** Document segment follows **

E-Commerce & Cannabis: Where Amazon Goes, the Rest Will Follow?

“[G]iven where state laws are moving across the U.S., we’ve changed course. We will no longer include marijuana in our comprehensive drug screening program for any positions not regulated by the Department of Transportation, and will instead treat it the same as alcohol use … We hope other employers will join us, and that policymakers will act swiftly to pass this law,” Amazon CEO Dave Clark said in a recent blog post. 

Amazon’s commitment to backing the Marijuana Opportunity Reinvestment and Expungement Act of 2021 (MORE Act) is significant.  The MORE Act proposes making recreational marijuana use legal in the U.S. on a federal level, and releasing people who were jailed on nonviolent marijuana-related offenses.  The federal legislation would expunge criminal records and invest in impacted communities.  

In the past, mammoth online retail giant Amazon used positive tests as a reason to disqualify applicants during the hiring process.  The Seattle-based Amazon is no longer screening most job candidates for marijuana use, the company announced. Instead, it will treat cannabis use the same as alcohol.  The e-commerce company does not allow marijuana sales on its platform.

Earlier this year, Amazon was hit with a proposed class action suit, which claimed that the company was violating a New York City law by testing applicants for jobs at local facilities for marijuana.  In a case styled Thomas v. Amazon.com Inc., U.S. District Court for the Eastern District of New York, No. 1:21-cv-01325, Michael Thomas, who says he was turned down for a job as a sorter at a Staten Island warehouse after failing a drug test last year, filed a complaint against Amazon in Brooklyn federal court.  Thomas says Amazon’s practice violates an amendment to the New York City Human Rights Law (HRL) that prohibits employers from requiring job applicants to submit to drug testing for marijuana.  

Several other cities and states have adopted similar laws as more than a dozen states and Washington, D.C. have legalized recreational marijuana over the last few years.   Moreover, 37 states have legalized medical marijuana establishing that a majority of Americans now have access to marijuana, whether medically or recreationally.  However,  as it currently stands, marijuana is still considered an illegal Schedule I drug by the US federal government.

** End of Document segment **

Exercise aim: Reproduce the passage of the Amazon and cannabis article starting with "E-Commerce & Cannabis: Where" and going on through "in impacted communities.". The material after this article stands on its own and has no connection to it.

** Extracted information follows **

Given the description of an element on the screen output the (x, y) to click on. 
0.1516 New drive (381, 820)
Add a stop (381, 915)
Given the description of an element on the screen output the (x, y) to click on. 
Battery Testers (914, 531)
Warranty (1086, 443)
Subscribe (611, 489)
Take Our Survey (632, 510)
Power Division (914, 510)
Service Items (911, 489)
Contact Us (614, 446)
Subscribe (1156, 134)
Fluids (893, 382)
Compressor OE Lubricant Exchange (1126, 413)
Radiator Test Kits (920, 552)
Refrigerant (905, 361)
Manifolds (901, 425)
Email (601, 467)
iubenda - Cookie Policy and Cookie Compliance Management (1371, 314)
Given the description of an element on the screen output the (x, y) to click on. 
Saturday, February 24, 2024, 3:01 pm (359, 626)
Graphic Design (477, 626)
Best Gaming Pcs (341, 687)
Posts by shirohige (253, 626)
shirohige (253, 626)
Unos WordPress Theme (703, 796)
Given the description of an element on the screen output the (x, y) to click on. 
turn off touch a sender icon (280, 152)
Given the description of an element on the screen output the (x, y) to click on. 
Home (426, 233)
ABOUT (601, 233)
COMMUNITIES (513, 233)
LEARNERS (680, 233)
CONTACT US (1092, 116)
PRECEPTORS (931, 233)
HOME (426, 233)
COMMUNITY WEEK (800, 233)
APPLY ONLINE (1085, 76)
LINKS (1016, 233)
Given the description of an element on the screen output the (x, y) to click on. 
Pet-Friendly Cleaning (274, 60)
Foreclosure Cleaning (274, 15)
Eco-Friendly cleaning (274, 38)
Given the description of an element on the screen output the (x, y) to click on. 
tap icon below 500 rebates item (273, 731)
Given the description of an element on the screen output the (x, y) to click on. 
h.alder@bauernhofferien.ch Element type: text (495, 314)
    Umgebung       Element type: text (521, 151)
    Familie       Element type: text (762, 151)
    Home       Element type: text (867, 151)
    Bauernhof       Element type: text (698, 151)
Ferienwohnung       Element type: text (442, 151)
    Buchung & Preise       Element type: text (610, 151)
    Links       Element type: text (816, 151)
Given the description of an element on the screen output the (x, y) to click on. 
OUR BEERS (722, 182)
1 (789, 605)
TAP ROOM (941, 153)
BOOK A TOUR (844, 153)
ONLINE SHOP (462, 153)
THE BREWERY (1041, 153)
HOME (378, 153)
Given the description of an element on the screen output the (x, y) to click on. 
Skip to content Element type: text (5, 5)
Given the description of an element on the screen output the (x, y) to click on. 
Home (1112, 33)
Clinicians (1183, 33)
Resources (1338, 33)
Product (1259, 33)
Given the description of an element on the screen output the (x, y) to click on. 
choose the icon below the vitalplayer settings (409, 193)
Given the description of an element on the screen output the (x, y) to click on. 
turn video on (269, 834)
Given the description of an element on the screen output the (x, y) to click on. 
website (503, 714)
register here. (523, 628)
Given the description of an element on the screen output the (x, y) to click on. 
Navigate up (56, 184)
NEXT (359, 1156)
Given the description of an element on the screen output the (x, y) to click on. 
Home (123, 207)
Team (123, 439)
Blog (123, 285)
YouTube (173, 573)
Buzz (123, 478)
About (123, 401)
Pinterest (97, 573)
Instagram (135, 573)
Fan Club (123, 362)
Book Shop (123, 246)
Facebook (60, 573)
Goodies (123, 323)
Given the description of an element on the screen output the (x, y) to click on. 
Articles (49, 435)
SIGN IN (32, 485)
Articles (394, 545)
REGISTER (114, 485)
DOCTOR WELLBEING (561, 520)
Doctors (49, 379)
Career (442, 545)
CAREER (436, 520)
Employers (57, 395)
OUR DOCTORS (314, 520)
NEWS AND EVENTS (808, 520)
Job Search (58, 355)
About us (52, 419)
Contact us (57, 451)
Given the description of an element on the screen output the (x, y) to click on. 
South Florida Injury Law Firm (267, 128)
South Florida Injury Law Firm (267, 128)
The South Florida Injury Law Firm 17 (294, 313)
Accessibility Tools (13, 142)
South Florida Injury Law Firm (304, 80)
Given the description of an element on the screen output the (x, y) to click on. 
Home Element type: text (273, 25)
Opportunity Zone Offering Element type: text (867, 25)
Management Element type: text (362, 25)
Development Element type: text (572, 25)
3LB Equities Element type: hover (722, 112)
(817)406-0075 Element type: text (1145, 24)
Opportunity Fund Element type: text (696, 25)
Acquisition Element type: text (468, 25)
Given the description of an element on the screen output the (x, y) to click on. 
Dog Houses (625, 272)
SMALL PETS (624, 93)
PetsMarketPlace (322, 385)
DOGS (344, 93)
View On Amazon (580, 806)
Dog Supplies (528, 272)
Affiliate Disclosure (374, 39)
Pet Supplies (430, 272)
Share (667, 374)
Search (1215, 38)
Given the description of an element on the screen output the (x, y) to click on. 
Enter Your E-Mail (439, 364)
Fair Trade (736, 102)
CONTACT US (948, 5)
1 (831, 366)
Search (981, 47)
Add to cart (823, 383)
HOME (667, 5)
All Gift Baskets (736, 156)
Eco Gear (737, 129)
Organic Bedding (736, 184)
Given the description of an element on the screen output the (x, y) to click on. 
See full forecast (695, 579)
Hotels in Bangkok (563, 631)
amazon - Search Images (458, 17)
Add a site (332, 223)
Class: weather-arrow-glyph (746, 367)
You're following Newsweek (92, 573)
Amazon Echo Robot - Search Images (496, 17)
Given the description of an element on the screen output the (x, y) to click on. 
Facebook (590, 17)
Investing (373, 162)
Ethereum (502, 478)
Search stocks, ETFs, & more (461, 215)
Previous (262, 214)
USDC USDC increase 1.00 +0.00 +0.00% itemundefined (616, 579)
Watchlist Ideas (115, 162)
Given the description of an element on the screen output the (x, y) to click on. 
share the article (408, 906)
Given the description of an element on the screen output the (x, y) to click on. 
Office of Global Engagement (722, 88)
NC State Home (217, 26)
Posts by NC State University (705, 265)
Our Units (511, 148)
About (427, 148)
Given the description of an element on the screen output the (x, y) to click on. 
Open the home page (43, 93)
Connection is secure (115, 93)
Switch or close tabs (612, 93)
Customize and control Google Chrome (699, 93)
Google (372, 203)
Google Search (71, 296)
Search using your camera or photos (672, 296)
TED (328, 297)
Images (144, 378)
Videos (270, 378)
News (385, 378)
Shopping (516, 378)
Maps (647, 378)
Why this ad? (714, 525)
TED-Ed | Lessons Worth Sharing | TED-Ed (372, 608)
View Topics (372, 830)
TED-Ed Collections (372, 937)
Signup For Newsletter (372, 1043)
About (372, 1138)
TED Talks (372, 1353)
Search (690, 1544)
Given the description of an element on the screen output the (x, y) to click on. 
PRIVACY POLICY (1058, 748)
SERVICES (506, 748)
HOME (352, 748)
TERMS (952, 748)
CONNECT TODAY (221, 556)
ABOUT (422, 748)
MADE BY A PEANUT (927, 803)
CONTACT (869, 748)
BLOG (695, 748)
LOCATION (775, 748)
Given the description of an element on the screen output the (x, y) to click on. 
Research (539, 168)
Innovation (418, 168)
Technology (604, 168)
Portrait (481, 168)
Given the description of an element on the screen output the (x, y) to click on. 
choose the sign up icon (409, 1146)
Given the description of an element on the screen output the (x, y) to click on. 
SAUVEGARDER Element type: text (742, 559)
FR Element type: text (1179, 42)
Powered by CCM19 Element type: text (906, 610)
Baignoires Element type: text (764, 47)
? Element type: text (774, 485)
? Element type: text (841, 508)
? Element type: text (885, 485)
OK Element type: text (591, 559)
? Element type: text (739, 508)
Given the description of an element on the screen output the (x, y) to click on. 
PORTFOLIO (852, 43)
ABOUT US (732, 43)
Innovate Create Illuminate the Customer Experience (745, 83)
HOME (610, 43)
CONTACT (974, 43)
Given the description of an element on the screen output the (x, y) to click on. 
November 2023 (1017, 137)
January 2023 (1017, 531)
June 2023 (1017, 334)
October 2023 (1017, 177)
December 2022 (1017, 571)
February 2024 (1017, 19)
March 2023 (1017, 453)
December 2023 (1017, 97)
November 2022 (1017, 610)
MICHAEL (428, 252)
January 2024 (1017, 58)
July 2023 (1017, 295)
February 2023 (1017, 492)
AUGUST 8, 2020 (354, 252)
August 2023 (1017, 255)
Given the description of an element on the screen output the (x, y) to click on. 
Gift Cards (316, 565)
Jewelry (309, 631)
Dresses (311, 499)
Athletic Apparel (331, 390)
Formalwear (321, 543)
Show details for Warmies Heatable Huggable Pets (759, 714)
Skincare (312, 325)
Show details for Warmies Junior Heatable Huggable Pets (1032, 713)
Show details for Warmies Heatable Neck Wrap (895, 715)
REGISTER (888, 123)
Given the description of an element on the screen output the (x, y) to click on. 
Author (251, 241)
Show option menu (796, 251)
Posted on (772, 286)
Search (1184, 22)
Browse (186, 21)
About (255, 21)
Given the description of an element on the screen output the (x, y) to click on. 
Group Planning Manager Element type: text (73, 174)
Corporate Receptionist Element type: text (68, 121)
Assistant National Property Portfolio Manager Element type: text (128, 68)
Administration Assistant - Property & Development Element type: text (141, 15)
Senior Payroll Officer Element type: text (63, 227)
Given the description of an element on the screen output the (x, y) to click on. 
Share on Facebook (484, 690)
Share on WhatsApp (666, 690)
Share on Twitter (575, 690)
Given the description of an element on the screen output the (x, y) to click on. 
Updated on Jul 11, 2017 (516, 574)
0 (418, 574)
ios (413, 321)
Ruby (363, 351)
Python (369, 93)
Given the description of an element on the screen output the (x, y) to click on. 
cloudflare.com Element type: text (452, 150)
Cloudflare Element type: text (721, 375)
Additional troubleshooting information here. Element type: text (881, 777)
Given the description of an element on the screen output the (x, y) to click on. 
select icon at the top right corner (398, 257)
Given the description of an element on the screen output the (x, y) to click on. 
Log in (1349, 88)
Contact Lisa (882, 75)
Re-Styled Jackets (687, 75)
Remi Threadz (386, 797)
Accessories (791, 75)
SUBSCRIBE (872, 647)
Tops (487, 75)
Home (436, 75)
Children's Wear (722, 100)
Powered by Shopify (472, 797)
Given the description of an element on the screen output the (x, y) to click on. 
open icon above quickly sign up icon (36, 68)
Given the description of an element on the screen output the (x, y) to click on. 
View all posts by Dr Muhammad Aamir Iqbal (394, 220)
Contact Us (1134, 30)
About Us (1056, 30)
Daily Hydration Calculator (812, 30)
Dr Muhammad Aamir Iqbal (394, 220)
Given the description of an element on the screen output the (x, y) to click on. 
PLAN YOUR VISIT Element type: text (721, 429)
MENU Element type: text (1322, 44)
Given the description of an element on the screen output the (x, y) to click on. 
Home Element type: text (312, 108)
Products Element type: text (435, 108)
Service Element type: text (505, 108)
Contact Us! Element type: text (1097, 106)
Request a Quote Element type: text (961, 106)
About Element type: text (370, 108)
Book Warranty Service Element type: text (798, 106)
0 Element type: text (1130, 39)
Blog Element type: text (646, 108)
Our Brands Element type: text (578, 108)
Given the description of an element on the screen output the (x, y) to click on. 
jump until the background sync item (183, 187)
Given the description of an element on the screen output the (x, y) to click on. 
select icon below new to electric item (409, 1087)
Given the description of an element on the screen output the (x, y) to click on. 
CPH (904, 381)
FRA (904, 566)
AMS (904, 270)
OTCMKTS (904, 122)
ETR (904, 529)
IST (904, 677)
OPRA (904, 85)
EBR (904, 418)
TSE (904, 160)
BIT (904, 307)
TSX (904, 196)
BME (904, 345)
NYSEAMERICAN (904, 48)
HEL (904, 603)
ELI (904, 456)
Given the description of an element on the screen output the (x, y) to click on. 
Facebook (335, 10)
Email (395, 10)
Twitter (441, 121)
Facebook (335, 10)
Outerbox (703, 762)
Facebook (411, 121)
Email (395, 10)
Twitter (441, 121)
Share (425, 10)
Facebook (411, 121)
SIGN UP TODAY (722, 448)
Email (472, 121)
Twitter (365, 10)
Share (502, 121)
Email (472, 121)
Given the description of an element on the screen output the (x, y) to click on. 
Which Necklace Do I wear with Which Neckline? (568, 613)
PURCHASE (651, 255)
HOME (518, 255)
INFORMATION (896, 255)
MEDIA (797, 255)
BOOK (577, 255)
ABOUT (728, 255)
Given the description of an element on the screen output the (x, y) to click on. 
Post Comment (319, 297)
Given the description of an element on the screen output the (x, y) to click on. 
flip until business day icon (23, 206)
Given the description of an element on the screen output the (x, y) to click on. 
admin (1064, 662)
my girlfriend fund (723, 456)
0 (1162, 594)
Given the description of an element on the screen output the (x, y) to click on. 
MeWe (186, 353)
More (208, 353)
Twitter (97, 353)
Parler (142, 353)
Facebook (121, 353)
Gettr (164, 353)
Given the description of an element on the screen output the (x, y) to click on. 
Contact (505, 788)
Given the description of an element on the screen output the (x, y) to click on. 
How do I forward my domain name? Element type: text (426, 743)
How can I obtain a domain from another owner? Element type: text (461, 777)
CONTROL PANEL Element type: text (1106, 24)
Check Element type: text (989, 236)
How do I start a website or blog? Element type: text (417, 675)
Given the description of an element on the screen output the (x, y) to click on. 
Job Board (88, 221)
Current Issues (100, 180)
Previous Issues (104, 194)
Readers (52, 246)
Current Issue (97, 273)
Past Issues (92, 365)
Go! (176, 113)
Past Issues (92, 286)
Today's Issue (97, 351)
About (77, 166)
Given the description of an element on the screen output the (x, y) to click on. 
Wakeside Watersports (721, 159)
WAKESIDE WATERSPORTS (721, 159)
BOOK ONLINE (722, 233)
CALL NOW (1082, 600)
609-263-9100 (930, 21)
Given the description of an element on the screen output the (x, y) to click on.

** End of Extracted information **

Your solution:
E-Commerce & Cannabis: Where Amazon Goes, the Rest Will Follow?

“[G]iven where state laws are moving across the U.S., we’ve changed course. We will no longer include marijuana in our comprehensive drug screening program for any positions not regulated by the Department of Transportation, and will instead treat it the same as alcohol use … We hope other employers will join us, and that policymakers will act swiftly to pass this law,” Amazon CEO Dave Clark said in a recent blog post. 

Amazon’s commitment to backing the Marijuana Opportunity Reinvestment and Expungement Act of 2021 (MORE Act) is significant.  The MORE Act proposes making recreational marijuana use legal in the U.S. on a federal level, and releasing people who were jailed on nonviolent marijuana-related offenses.  The federal legislation would expunge criminal records and invest in impacted communities.